Sunday, May 23, 2010

Bridesmaiding, or how to spend an exorbitant amount to look worse


Women in their mid-late twenties have a big problem.  I am not talking about the impending fear of osteoporosis or the growing concerns of keeping your neck moisturized.  I am talking about Bridesmaiding.

A good friend of mine is the maid of honour in a wedding where she has to wear 4-inch diamond-studded heels, a lemon coloured dress, get a $300 hairdo, and attend 2 stagettes (one in Vegas) and 2 showers.  She is not quite sure why she is the maid of honour, but it means she is required to attend weekly "planning" meetings. I also have another friend who is 8 months pregnant and was asked to wear a strapless hot pink number with silver heels.

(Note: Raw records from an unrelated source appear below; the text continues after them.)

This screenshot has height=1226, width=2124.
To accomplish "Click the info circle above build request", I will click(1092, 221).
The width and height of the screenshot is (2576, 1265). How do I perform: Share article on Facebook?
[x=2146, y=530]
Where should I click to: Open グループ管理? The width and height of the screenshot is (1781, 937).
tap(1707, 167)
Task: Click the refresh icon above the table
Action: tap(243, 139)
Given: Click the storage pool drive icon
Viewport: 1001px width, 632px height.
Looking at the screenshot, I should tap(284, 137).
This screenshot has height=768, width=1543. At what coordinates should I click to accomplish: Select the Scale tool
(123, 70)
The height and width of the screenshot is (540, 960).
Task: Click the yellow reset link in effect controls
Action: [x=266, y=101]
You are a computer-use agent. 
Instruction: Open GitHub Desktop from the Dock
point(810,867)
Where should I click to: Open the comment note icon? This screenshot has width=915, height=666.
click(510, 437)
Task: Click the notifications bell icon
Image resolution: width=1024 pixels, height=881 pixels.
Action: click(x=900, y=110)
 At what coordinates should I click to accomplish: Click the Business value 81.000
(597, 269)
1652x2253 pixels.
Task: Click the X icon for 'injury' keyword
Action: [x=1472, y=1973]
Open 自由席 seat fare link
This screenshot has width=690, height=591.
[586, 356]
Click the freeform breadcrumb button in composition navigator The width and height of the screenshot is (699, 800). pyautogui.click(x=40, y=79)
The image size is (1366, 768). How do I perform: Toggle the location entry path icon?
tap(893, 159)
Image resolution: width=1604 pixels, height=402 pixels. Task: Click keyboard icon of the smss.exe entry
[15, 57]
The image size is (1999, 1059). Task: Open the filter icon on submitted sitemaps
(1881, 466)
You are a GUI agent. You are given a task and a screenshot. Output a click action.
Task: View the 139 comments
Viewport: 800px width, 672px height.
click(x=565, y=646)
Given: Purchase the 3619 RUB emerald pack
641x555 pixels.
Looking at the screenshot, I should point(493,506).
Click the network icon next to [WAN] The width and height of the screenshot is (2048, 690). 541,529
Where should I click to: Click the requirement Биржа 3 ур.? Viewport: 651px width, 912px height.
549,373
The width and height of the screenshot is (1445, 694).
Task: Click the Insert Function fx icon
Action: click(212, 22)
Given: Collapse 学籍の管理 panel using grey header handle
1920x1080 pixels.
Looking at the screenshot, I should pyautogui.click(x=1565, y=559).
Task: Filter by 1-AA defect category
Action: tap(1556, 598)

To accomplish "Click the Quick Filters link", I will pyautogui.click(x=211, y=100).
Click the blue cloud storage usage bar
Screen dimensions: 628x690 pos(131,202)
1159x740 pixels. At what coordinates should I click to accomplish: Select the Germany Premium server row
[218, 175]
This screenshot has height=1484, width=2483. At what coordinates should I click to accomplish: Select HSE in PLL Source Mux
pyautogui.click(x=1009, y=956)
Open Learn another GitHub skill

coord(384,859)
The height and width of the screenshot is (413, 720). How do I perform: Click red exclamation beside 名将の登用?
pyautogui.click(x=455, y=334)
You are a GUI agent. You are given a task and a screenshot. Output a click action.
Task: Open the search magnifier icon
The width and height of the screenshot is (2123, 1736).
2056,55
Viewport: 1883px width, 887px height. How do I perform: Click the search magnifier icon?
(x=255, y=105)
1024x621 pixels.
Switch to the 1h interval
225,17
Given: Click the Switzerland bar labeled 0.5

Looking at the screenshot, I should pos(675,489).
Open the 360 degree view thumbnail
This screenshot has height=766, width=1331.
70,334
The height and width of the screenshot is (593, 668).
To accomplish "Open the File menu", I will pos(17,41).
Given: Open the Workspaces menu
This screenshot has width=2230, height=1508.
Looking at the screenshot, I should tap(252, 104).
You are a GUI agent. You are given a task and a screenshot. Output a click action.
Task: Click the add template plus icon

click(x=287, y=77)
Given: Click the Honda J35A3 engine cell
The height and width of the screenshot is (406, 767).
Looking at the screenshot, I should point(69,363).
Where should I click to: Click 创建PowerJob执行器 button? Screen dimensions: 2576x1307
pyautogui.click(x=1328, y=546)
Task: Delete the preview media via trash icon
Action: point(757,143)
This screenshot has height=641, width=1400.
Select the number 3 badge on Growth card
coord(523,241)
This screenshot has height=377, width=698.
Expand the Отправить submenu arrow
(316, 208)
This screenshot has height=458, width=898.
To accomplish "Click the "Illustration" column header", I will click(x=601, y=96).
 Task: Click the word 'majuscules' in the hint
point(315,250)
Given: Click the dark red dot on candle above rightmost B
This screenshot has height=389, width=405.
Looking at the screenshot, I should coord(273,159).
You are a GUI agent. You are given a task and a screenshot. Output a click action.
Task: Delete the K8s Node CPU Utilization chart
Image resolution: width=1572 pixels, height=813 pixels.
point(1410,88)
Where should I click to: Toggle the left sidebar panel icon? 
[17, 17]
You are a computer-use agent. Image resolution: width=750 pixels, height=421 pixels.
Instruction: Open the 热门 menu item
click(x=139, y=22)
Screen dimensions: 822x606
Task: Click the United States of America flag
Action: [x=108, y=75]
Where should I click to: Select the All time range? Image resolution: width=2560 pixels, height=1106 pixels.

Last year I was in 3 wedding parties, in what could almost be considered the Olympics of wearing sucky metallic shoes.  Of course, it is always flattering to be asked, and every event involves a soggy, heartfelt speech by the bride about their appreciation for your friendship.  It is just heartfelt enough for you to forget the $500+ round trip ticket you purchased to get there.  Or the shiny shoes.  Or your stiff, anachronistic bouffant hairstyle.  Or the turquoise dress with boning that digs into your engorged stomach because you ate too many perogies during the dinner reception.  Hopefully your efforts are also enough to let the bride forget that you drank too many glasses of champagne to alleviate the anxiety of having her older relatives talk to you about your aging body.